Иначе выглядит у Самойлова и жанр дружеского послания, столь популярный в пушкинскую эпоху. Это не столько обращения к друзьям и современникам, сколько их портреты: «Он смотрит умно и степенно», «всё это скрыто от близких и редко открыто стихам» (о Заболоцком), «Убереглись от искушений / И в тайне вырастили стих» (о Тарковском и М. Петровых), «Стих Слуцкого. Он жгуч, / Как бич. Как бык, могуч». В его портретной галерее есть и предшественники — Державин и Дельвиг, Тютчев и Фет, Блок и Хлебников («Он солнце брал за удила»), Пастернак и Ахматова («снегирь царскосельского сада»). И в то же время у него множество портретов безвестных людей, владеющих различными профессиями («Матадор», «Шарманщик», «Фотограф-любитель», «Ночной сторож», «Критикесса»). В своих персонажах автор ценит профессионализм, целеустремлённость, упорство. Мастер — это тот, кому всё «подвластно — огонь, металл и почва» («Мастер»); настоящая актриса — та, что играет искренне и всерьёз, без суфлёра и подтасовки («Актрисе»).
Драматична судьба ночного сторожа, бывшего музыканта, у которого «лёгкие обожжены войною», и он может играть на гобое лишь по ночам в котельной. Фотограф-любитель фотографирует себя всюду и везде — «на фоне дома и стены, забора, бора и собора», на фоне памятника Пушкина и Царь-пушки, фонтана и башни, гробницы Тамерлана. «В компании и одного — / Себя, себя. А для чего?» Казалось бы, фигура комическая. Но поэт отвечает серьёзно и грустно:
Он пишет, бедный человек,Свою историю простую,Без замысла, почти впустуюОн запечатлевает век.
А ведь он жил «на фоне звёзд и сам был маленькой вселенной», но чтобы понять это, был слишком прост.

_НАБОР ДАННЫХ:_
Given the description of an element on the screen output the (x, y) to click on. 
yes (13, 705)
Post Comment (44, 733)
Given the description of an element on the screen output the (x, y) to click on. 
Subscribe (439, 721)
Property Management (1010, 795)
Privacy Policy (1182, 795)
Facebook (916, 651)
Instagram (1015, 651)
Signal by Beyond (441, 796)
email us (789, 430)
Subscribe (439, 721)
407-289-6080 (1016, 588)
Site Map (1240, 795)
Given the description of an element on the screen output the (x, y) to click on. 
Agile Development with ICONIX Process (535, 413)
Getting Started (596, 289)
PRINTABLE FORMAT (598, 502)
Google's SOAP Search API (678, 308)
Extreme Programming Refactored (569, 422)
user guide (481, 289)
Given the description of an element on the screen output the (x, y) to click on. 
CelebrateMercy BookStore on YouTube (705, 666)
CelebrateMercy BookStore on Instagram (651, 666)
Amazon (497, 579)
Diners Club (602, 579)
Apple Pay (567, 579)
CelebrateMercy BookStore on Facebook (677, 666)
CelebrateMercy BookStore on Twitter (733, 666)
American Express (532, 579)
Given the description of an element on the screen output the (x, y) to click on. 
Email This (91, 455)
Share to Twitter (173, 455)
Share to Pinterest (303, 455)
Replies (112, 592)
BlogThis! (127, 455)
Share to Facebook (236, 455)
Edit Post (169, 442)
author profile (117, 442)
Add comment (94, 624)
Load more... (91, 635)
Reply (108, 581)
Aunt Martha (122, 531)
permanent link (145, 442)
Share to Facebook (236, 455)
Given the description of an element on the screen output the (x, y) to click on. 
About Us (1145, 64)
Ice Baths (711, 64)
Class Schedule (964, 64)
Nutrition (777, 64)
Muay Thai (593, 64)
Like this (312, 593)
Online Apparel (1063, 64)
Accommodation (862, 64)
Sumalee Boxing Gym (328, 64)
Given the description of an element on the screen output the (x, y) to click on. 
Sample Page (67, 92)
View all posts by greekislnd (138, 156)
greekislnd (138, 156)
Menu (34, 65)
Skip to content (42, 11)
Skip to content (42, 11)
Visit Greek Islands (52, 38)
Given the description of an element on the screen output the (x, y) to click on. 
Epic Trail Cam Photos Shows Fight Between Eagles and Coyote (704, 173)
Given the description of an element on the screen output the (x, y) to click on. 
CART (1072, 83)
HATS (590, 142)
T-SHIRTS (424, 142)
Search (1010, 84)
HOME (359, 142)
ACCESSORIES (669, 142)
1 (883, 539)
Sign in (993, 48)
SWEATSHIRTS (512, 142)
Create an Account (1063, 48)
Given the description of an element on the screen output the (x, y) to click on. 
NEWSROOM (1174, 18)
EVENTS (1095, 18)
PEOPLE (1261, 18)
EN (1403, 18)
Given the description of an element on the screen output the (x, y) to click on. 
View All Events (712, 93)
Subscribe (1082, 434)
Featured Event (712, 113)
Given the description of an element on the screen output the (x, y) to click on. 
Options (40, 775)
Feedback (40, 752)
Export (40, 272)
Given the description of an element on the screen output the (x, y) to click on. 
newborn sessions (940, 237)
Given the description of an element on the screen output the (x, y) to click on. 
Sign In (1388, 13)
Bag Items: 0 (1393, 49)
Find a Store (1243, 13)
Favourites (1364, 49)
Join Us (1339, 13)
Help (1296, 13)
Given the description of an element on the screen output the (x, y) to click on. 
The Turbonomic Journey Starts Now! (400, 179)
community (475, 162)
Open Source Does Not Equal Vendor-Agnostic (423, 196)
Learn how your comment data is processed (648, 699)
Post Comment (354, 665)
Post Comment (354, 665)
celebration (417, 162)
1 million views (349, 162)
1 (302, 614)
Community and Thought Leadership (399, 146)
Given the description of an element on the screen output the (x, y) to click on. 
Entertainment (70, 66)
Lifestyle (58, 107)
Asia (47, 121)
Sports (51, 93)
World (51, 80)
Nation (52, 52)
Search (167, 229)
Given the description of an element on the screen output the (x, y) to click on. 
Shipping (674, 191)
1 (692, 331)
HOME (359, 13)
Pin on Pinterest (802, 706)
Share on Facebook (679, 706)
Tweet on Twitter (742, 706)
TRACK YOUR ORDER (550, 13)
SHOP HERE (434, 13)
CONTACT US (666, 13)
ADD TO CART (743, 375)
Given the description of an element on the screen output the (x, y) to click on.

_ЗАДАНИЯ:_
1. Назовите всех предшественников, которые, согласно отрывку, есть в портретной галерее Самойлова.
2. Согласуются ли с отрывком следующие утверждения? Для каждого ответьте «да» или «нет» и приведите решающие слова отрывка.
(а) Ночной сторож раньше был музыкантом.
(б) Сторож играет на гобое днём в котельной.
(в) На вопрос о фотографе-любителе поэт отвечает с насмешкой.
Материал с отрывком никак не связан.

_ОТВЕТЫ:_
1. Державин, Дельвиг, Тютчев, Фет, Блок, Хлебников, Пастернак, Ахматова.

2.
(а) Да: «бывшего музыканта».
(б) Нет: «может играть на гобое лишь по ночам в котельной».
(в) Нет: «Но поэт отвечает серьёзно и грустно».